About this task:
How do the lines below between the ones holding "[Ice-Cream Tools & Equipments] (1162, 1083)" and "[Chocolate Silicon Moulds] (394, 872)", inclusive, read? Give them again exactly, with no other lines.

Data extracts:

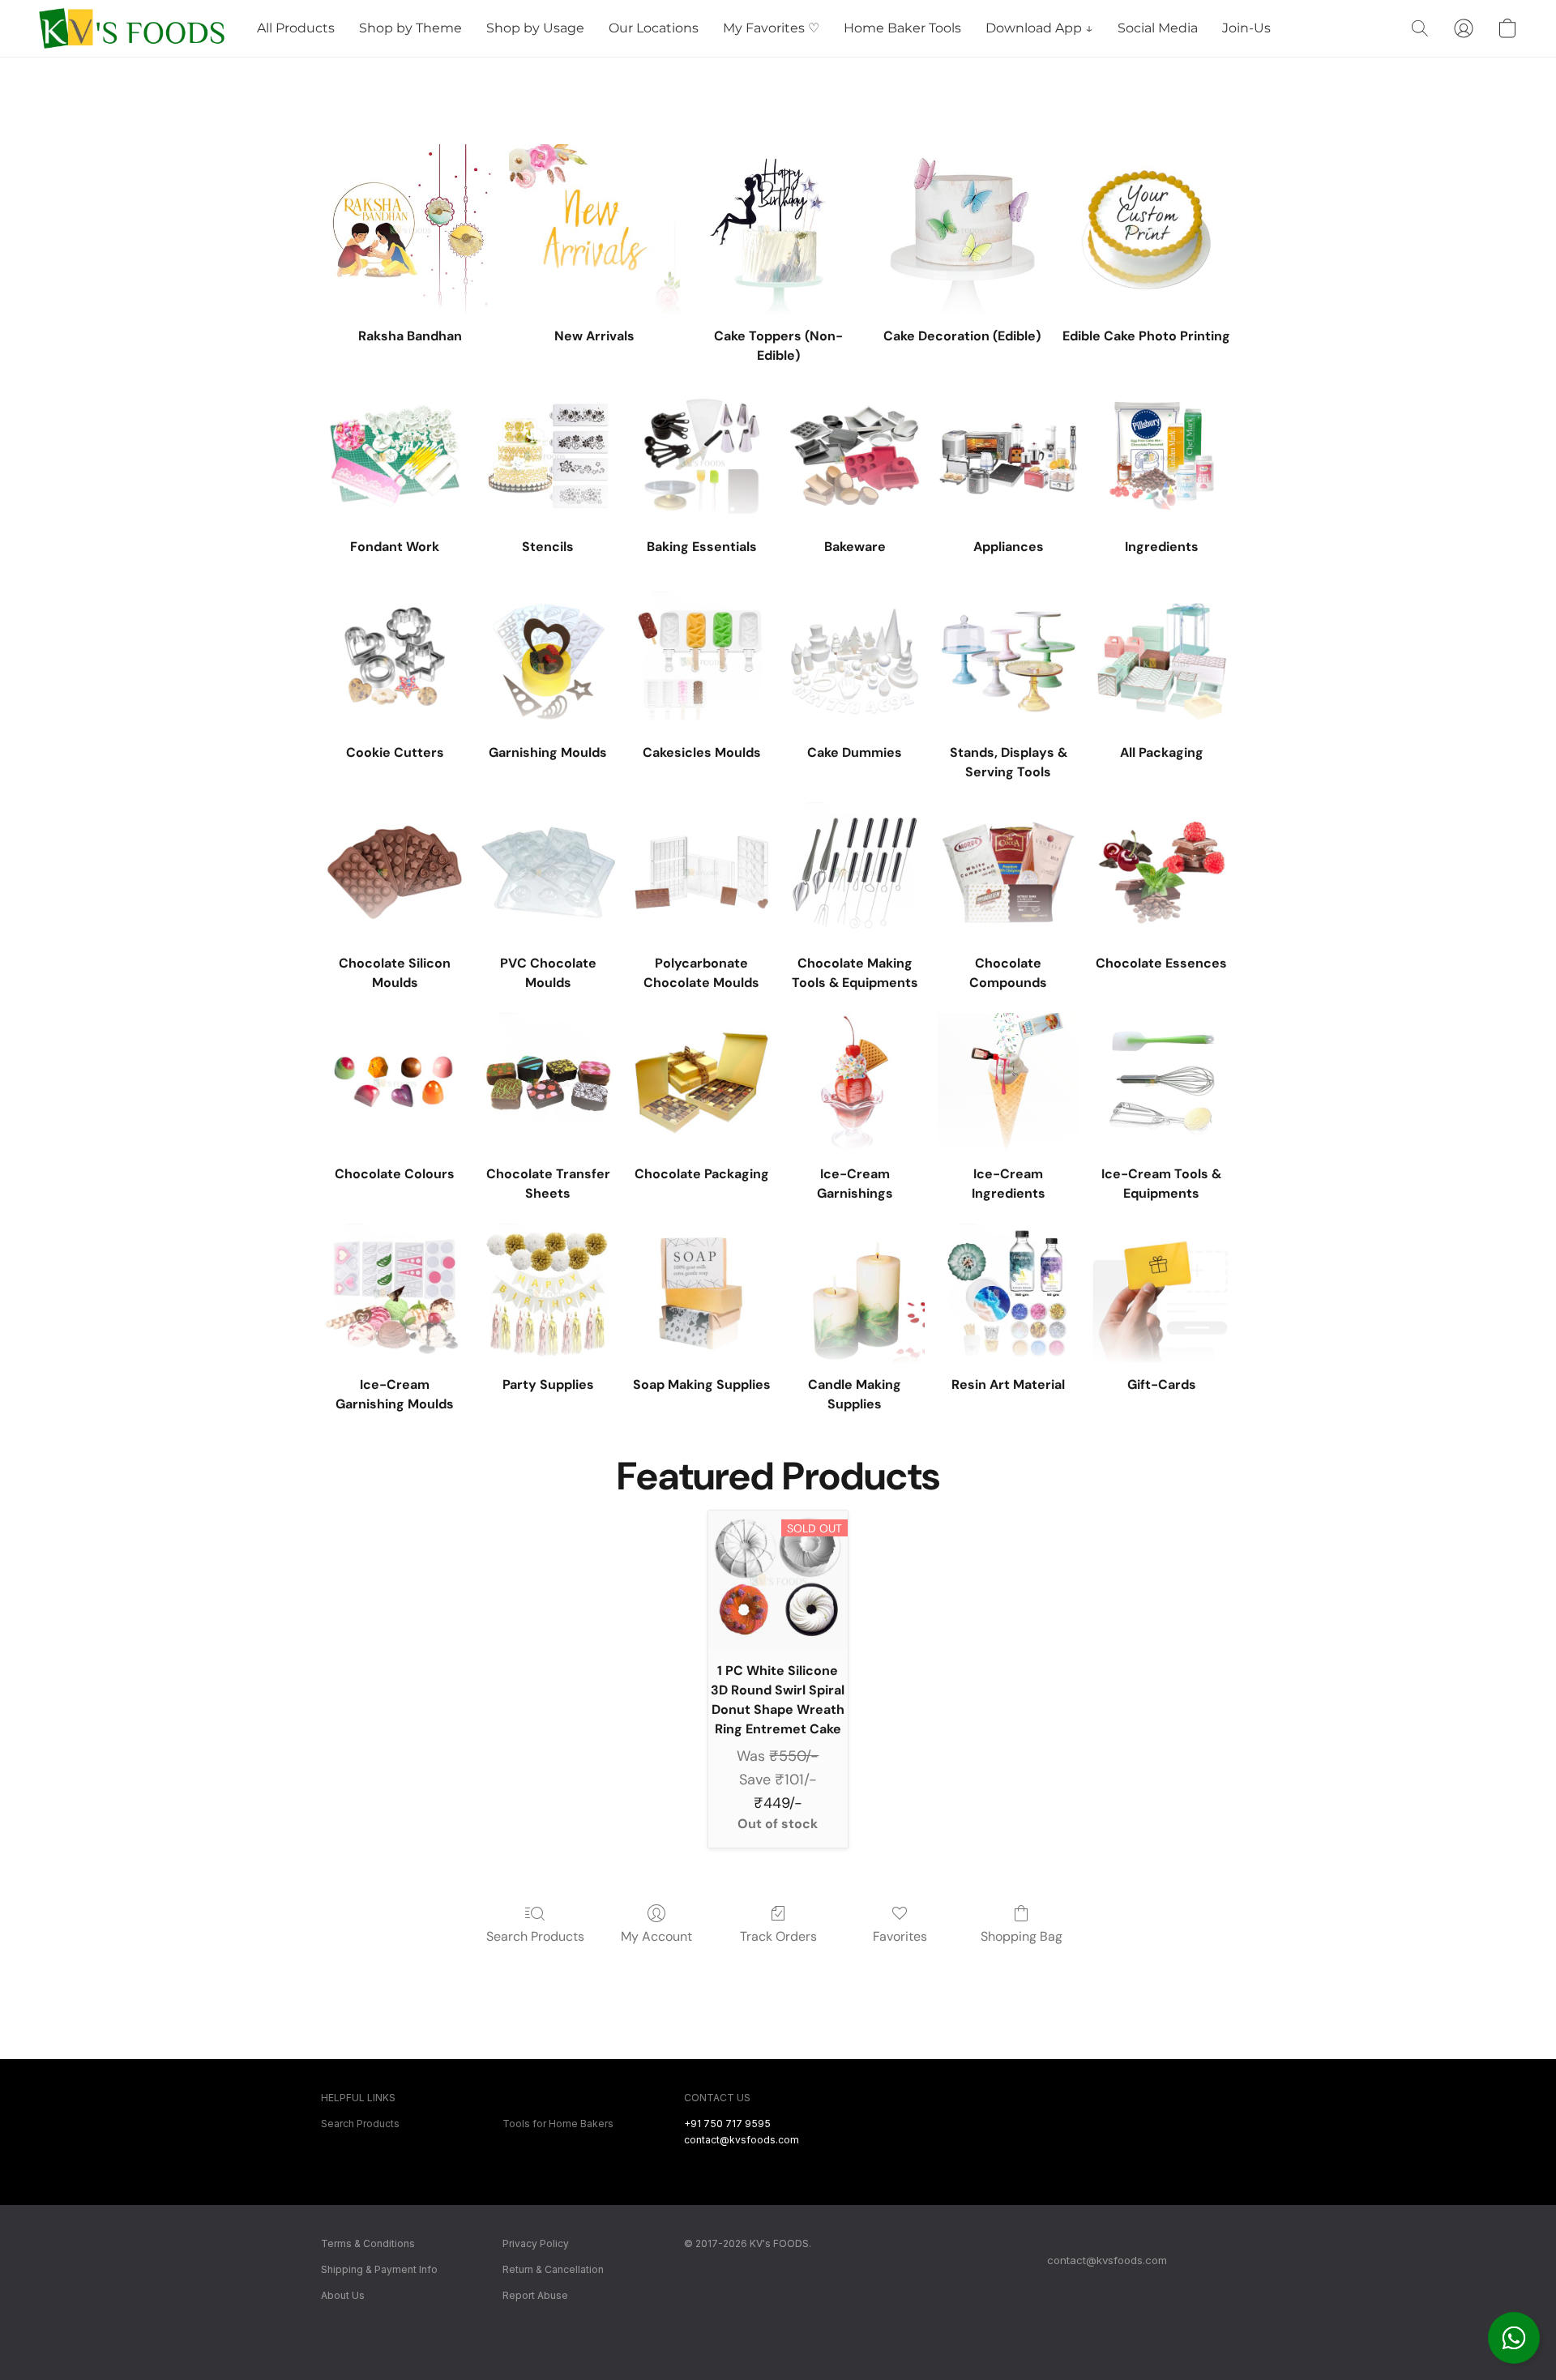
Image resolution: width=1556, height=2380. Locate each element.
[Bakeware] (854, 456)
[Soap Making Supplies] (701, 1294)
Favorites (900, 1936)
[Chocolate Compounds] (1008, 872)
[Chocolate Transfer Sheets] (548, 1083)
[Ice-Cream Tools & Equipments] (1162, 1083)
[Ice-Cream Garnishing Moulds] (394, 1294)
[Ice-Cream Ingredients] (1008, 1083)
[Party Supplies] (548, 1294)
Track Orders (778, 1936)
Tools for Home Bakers (557, 2123)
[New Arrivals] (594, 229)
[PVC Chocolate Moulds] (548, 872)
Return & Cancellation (553, 2269)
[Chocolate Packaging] (701, 1083)
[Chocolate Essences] (1162, 872)
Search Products (535, 1936)
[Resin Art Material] (1008, 1294)
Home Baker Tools (902, 28)
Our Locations (654, 28)
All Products (296, 28)
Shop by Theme (410, 28)
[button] (1514, 2338)
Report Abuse (535, 2295)
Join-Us (1246, 28)
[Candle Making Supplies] (854, 1294)
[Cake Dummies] (854, 662)
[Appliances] (1008, 456)
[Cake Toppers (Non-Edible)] (778, 229)
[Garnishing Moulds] (548, 662)
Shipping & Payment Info (379, 2269)
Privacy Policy (535, 2243)
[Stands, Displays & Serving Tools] (1008, 662)
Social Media (1158, 28)
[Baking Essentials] (701, 456)
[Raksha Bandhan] (409, 229)
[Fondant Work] (394, 456)
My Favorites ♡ (771, 28)
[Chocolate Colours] (394, 1083)
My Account (656, 1936)
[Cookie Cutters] (394, 662)
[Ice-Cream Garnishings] (854, 1083)
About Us (343, 2295)
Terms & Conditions (368, 2243)
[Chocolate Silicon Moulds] (394, 872)
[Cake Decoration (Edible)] (962, 229)
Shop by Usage (535, 28)
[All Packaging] (1162, 662)
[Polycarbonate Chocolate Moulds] (701, 872)
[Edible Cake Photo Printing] (1146, 229)
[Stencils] (548, 456)
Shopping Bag (1021, 1936)
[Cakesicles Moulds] (701, 662)
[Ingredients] (1162, 456)
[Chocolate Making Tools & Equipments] (854, 872)
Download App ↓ (1039, 28)
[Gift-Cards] (1162, 1294)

Answer to the exercise:
[Ice-Cream Tools & Equipments] (1162, 1083)
[Ice-Cream Garnishing Moulds] (394, 1294)
[Ice-Cream Ingredients] (1008, 1083)
[Party Supplies] (548, 1294)
Track Orders (778, 1936)
Tools for Home Bakers (557, 2123)
[New Arrivals] (594, 229)
[PVC Chocolate Moulds] (548, 872)
Return & Cancellation (553, 2269)
[Chocolate Packaging] (701, 1083)
[Chocolate Essences] (1162, 872)
Search Products (535, 1936)
[Resin Art Material] (1008, 1294)
Home Baker Tools (902, 28)
Our Locations (654, 28)
All Products (296, 28)
Shop by Theme (410, 28)
[button] (1514, 2338)
Report Abuse (535, 2295)
Join-Us (1246, 28)
[Candle Making Supplies] (854, 1294)
[Cake Dummies] (854, 662)
[Appliances] (1008, 456)
[Cake Toppers (Non-Edible)] (778, 229)
[Garnishing Moulds] (548, 662)
Shipping & Payment Info (379, 2269)
Privacy Policy (535, 2243)
[Stands, Displays & Serving Tools] (1008, 662)
Social Media (1158, 28)
[Baking Essentials] (701, 456)
[Raksha Bandhan] (409, 229)
[Fondant Work] (394, 456)
My Favorites ♡ (771, 28)
[Chocolate Colours] (394, 1083)
My Account (656, 1936)
[Cookie Cutters] (394, 662)
[Ice-Cream Garnishings] (854, 1083)
About Us (343, 2295)
Terms & Conditions (368, 2243)
[Chocolate Silicon Moulds] (394, 872)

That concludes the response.